(Collected data)
=-=-=-=-=

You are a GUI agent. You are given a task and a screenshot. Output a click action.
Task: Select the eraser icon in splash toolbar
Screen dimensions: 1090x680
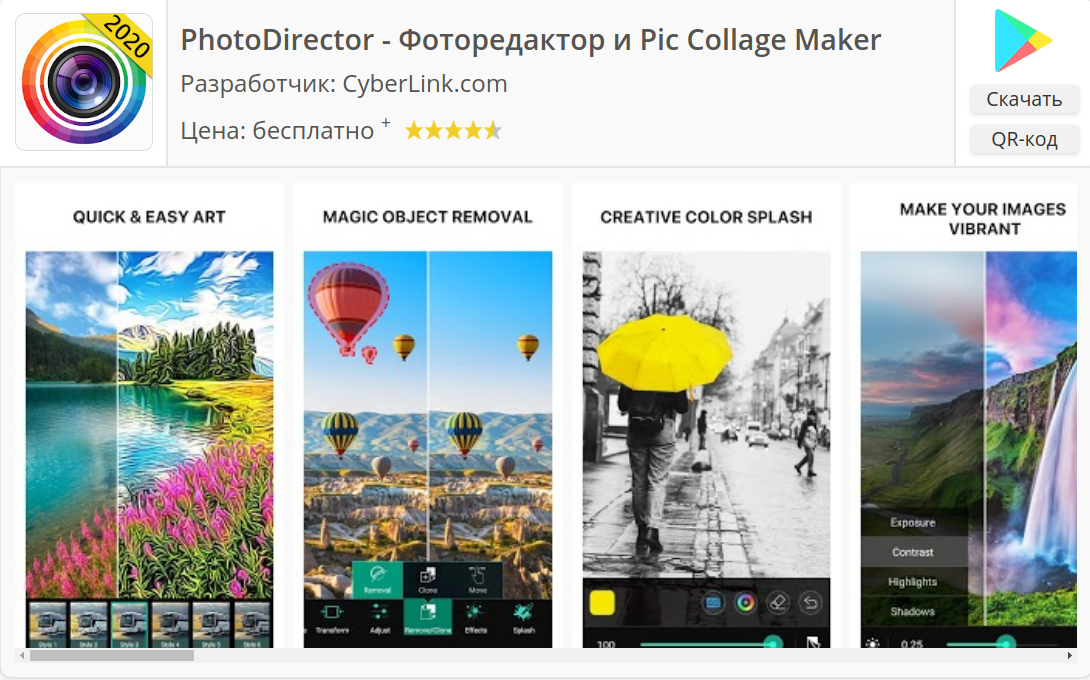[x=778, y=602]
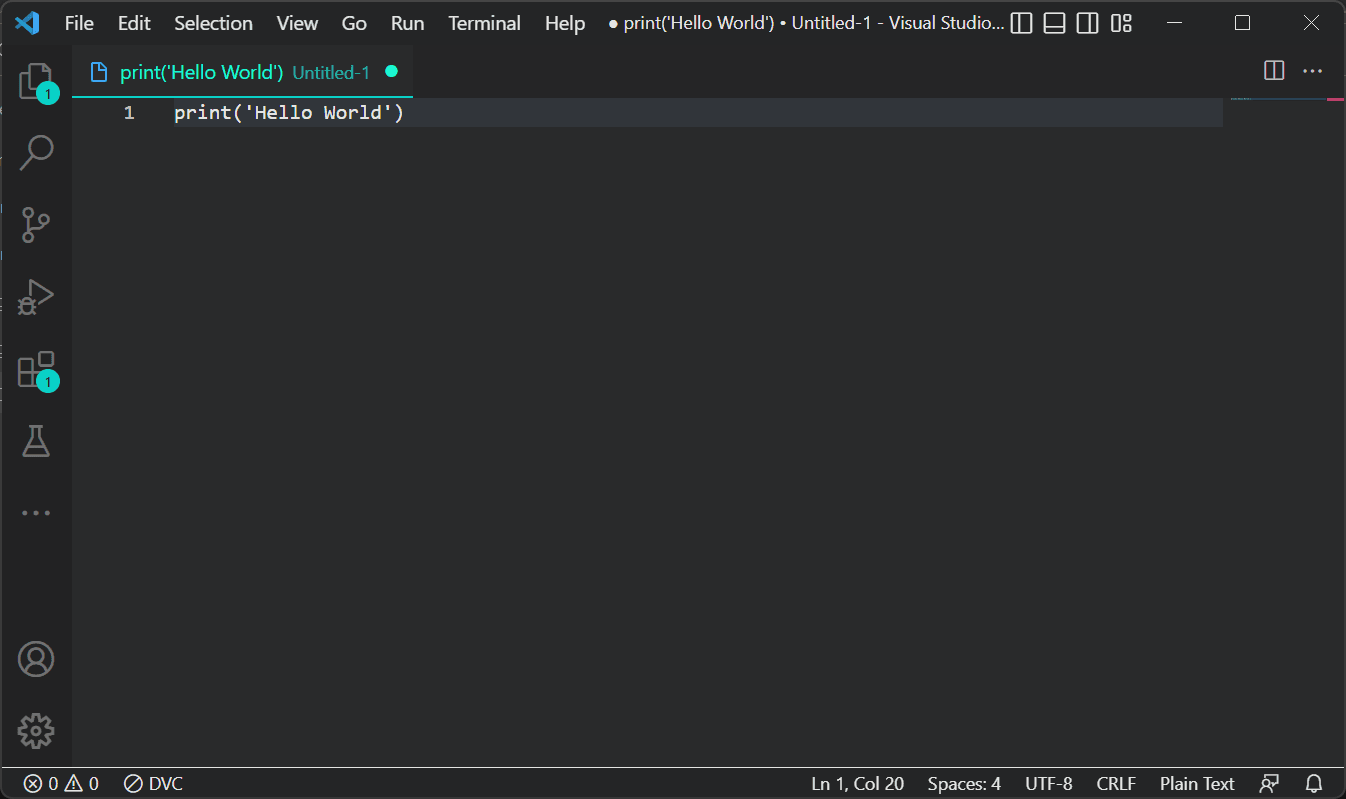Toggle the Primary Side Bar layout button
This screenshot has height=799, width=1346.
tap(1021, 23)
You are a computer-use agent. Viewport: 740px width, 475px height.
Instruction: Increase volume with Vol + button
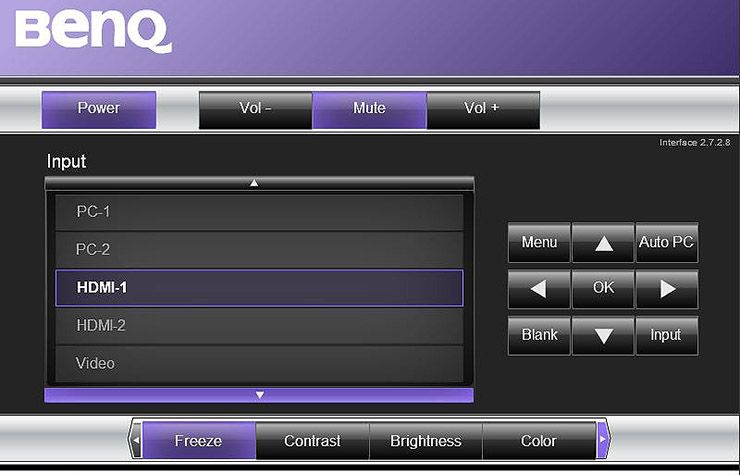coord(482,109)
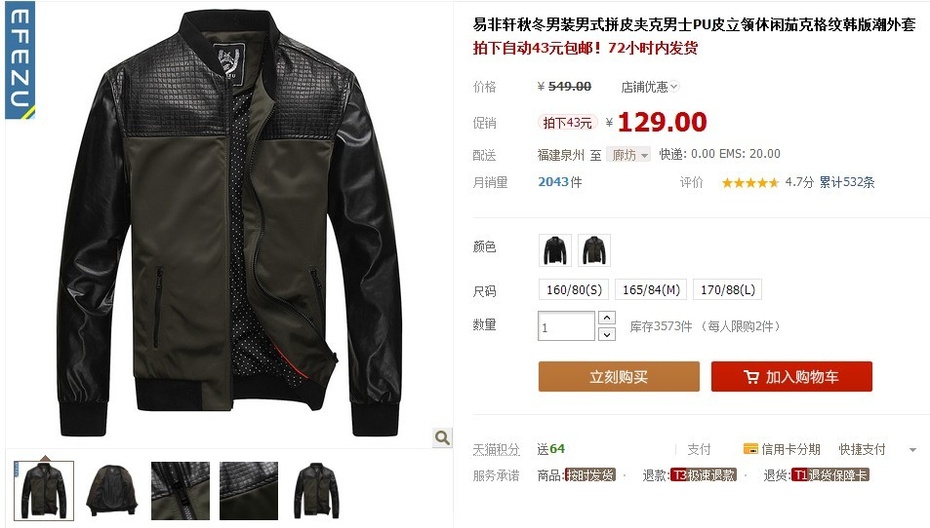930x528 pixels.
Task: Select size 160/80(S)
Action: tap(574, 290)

=-=-=-=-=

▶ **GOAL OF THE EXERCISE**: Please return the records as they stand, word for word, with no pictures.

▶ **RESPONSE**:
You are a GUI agent. You are given a task and a screenshot. Output a click action.
Task: Select the eraser icon in splash toolbar
Screen dimensions: 1090x680
[x=778, y=602]
Toggle the Primary Side Bar layout button
This screenshot has height=799, width=1346.
tap(1021, 23)
You are a computer-use agent. Viewport: 740px width, 475px height.
Instruction: Increase volume with Vol + button
coord(482,109)
930x528 pixels.
Task: Select size 160/80(S)
Action: tap(574, 290)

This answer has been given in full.